MR. KUBBA:  I think I'll move to that, the reason being, having read Novak's book, I understand exactly why it has such an appeal.  And I think a piece of advice to the publisher, Michael, is that if you were to translate and publish the book where you describe not only the role of religion but the core, the essence of those values into Arabic, you will become most popular, especially amongst the Islamic movements and trends.  And it will be a bestseller and you'll be quoted everywhere.  But I assure you, if you were to publish the other chapters where you apply these theories on the Muslim world, it will have exactly the opposite effect.
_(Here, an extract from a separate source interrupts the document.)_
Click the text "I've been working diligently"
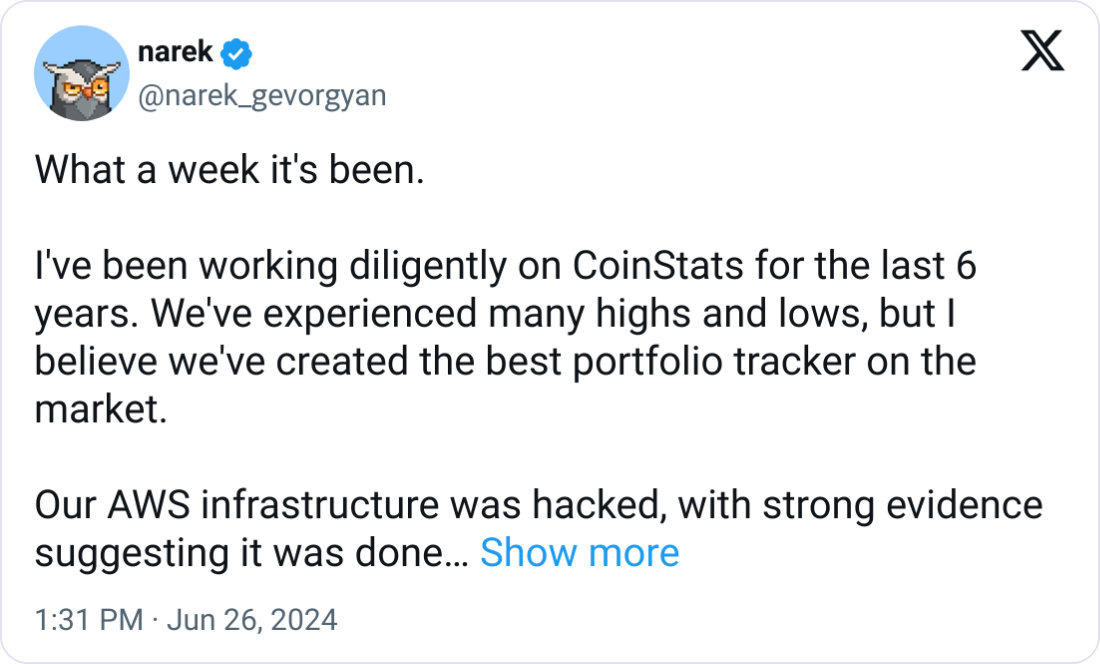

Now, the reason being, I think while the paradigms you define are fully compatible--and I will give a solid concrete example why they are, and as a Muslim, I'm not moved by--at all by any of the questions or the challenges or the doubts others have because of the clarity that I have in my thought and the clear reference I have on it.  Muslims do have a very serious problem, and I think the book does highlight that problem.  I will try to come to it in a minute.

But let me first--also, I cannot resist the temptation of commenting about why is the issue so confusing and why sometimes with our good will we contribute to the confusion.  I think a good deal has to do with the language we use, and this is something I would highly recommend that we need to revisit a little bit.

There is one story that you tell in the book, which is quite touching, about a Sudanese socialist, a government official who went to build a dam on a place that had some shrine on it, and it nearly caused a riot because the dam was supposed to benefit the people, but they refused it because it was on a shrine.  And it took a wise man to say, look, just move it a few meters away, everything will be okay.  And, in fact, it did.  By moving the location of that dam, people are happy the project was done.  And I think by fine-tuning the language that is used in this discourse we really can avoid huge, huge conflicts that are built in and how we use the adjective "Islamic" in describing a good deal of issues that are to do with people.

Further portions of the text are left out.